WHAT IS REQUIRED: Scale the material from the line with "Identify the click" to the line with "Preços (926, 14)", both included. Give only those lines again in full, requests too, with every coordinate in the answers multiplied by 1.75 and rounded to a whole number, halves rounding up.
═════ PROVIDED DATA
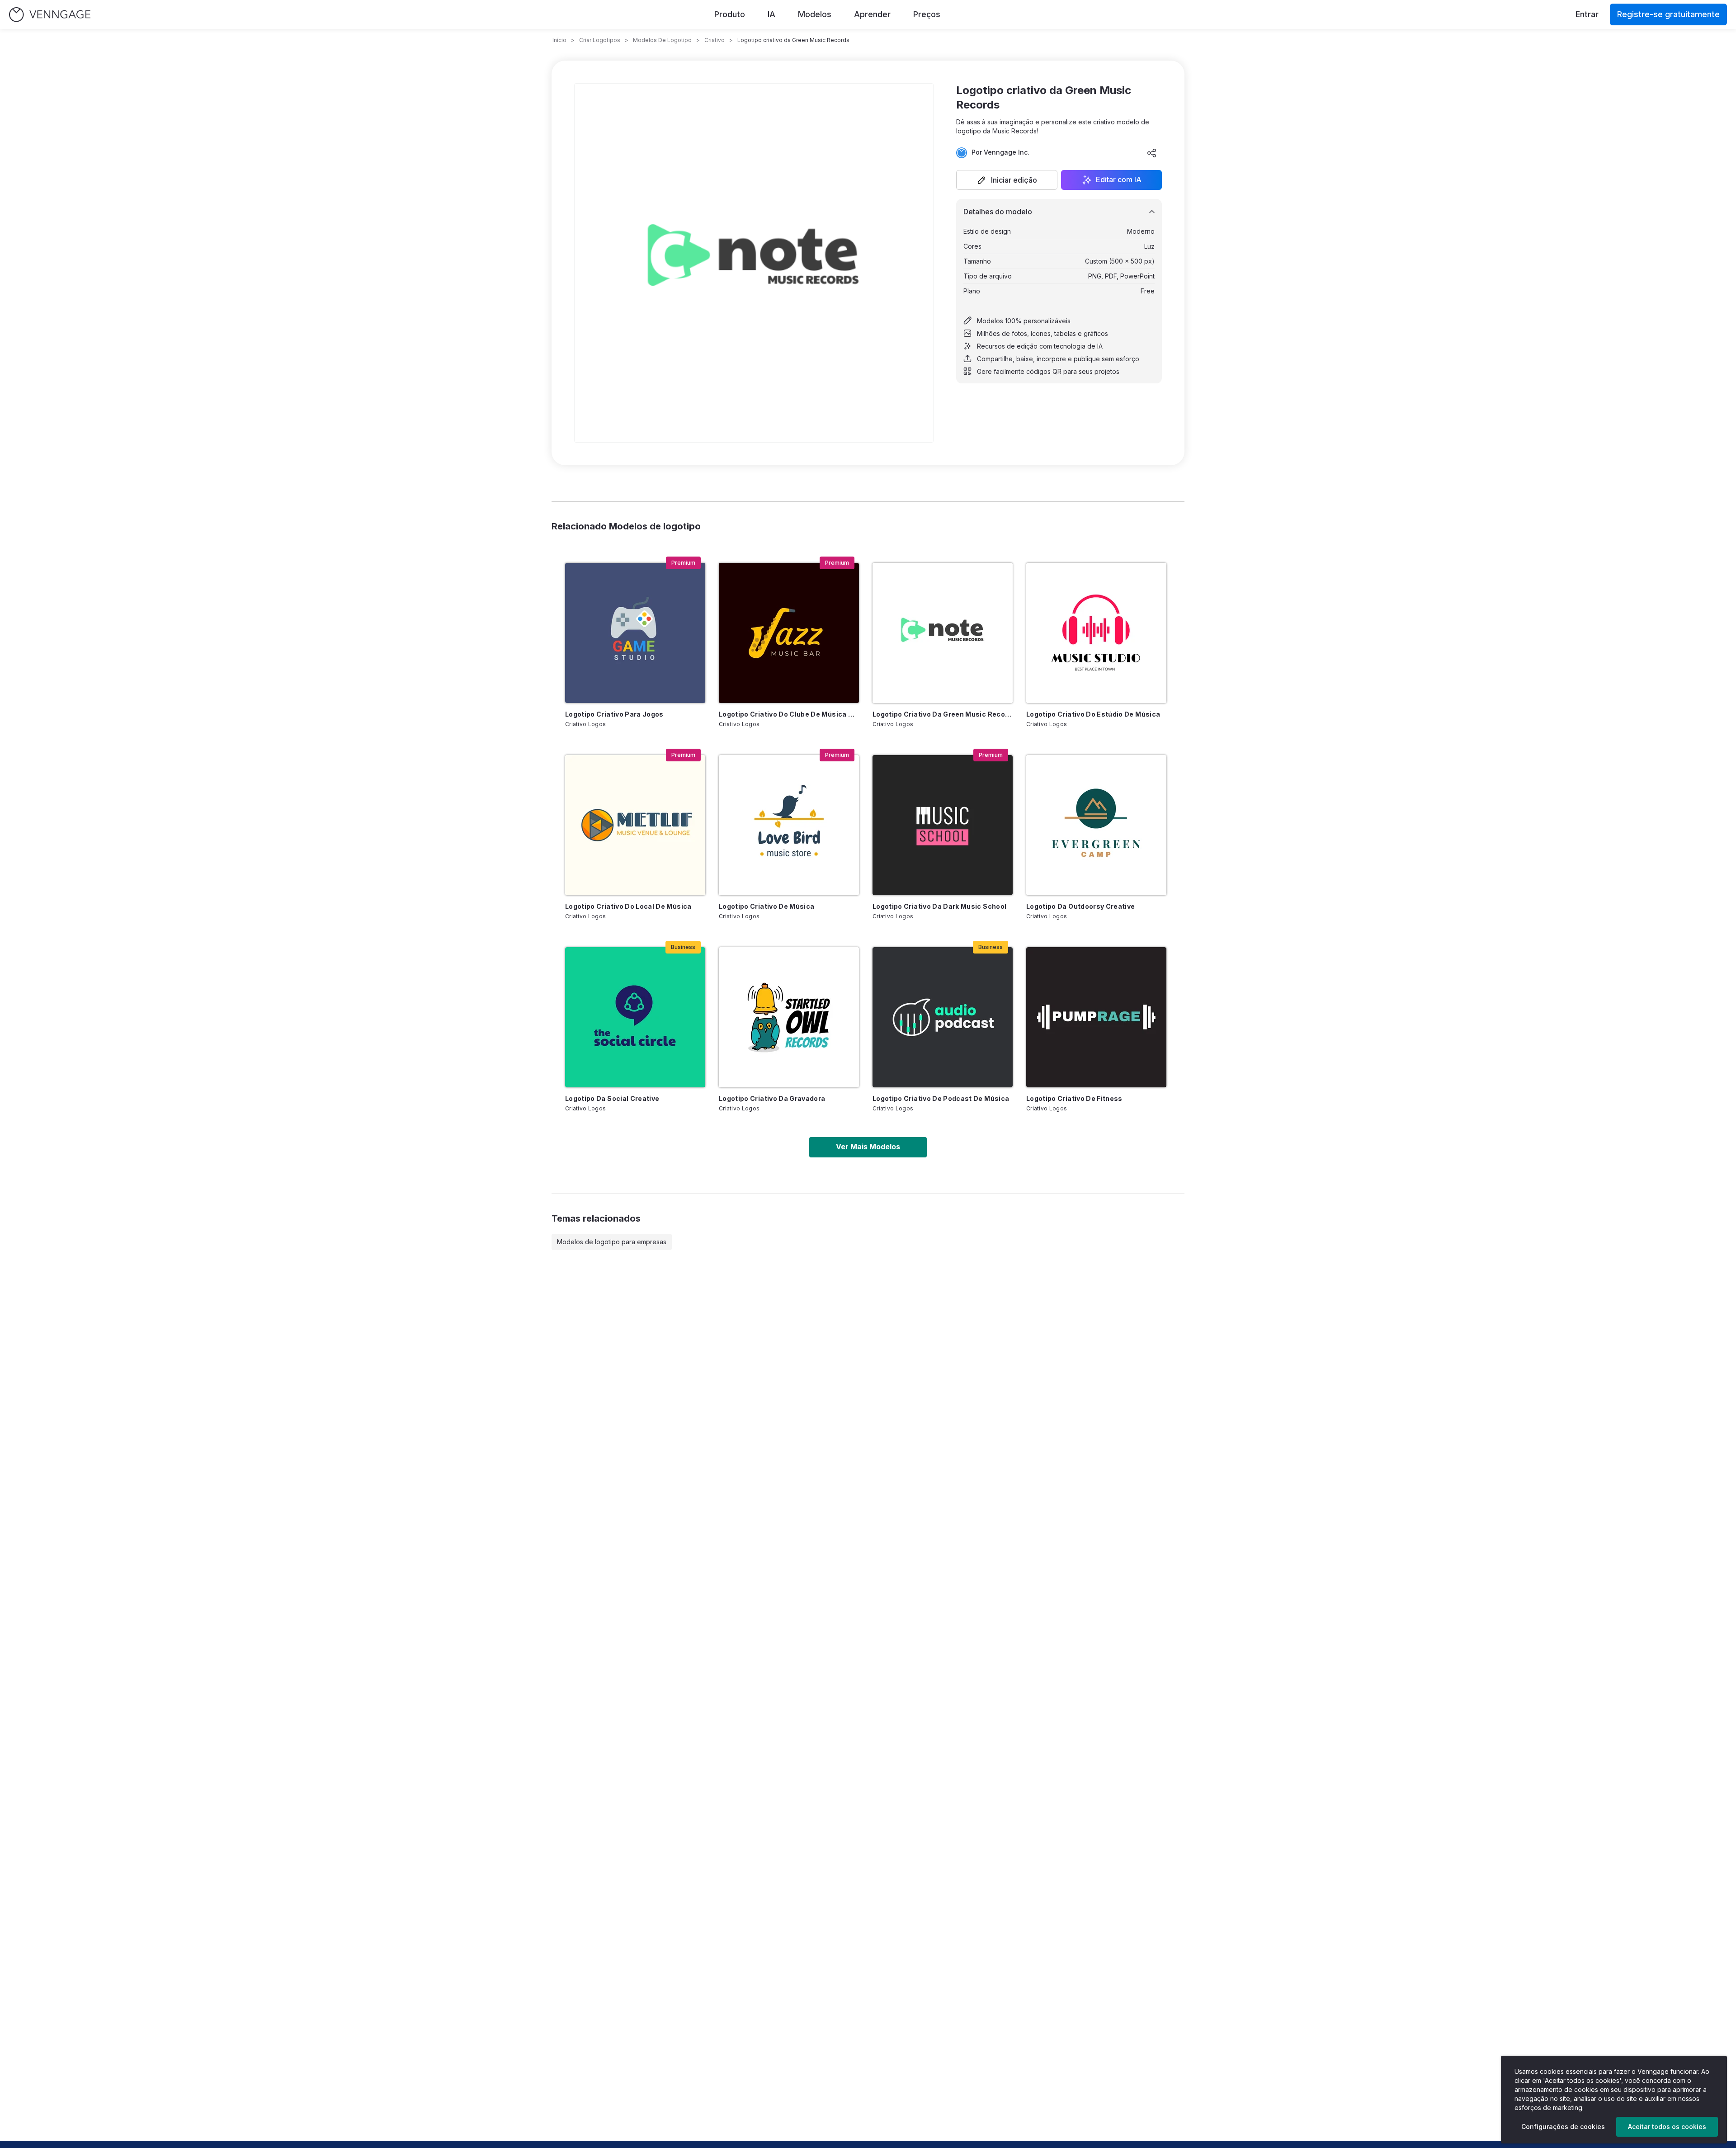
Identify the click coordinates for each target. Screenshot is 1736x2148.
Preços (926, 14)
══════════
═════ PROVIDED DATA
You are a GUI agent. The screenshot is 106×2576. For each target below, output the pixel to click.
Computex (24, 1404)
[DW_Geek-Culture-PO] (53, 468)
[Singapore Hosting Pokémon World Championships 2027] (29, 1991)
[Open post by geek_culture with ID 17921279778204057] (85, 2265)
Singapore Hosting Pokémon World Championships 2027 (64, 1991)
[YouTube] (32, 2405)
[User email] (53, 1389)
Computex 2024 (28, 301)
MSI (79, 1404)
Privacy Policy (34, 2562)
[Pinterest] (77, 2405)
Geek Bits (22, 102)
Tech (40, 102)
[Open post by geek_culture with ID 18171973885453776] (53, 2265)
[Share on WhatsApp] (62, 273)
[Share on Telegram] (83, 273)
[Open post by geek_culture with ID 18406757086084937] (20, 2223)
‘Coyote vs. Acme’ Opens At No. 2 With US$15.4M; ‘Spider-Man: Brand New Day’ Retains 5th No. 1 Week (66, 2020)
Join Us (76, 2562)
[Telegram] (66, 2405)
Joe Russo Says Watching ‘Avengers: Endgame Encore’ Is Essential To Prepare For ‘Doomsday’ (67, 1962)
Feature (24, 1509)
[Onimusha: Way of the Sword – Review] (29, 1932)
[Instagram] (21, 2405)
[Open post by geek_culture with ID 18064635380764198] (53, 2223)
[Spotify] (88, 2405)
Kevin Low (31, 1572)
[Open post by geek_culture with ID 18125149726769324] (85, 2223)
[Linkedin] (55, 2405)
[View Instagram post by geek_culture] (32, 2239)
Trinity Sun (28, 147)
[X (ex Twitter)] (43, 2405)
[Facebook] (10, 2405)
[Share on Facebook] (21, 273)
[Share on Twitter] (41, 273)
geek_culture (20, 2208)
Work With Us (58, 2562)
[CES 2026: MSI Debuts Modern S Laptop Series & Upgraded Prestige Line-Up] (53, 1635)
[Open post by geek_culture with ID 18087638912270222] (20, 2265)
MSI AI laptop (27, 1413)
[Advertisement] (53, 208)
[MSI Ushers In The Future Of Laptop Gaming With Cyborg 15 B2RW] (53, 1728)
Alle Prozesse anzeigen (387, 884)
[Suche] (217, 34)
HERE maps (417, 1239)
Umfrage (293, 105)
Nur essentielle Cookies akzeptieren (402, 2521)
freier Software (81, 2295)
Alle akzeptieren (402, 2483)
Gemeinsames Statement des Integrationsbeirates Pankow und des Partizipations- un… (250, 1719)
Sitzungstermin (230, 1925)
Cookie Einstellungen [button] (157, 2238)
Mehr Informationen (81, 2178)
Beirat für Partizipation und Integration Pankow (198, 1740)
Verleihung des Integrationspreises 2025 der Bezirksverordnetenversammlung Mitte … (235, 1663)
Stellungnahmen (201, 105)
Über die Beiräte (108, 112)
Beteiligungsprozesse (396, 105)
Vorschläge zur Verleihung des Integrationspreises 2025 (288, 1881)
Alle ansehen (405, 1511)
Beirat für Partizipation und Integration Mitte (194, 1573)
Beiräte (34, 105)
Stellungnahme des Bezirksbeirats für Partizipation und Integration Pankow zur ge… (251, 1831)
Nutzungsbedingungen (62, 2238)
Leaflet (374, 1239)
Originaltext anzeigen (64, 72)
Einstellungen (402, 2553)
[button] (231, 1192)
══════════
WRITTEN REPLY:
Identify the click coordinates for each target. Screenshot is 1736x2148.
Preços (1621, 25)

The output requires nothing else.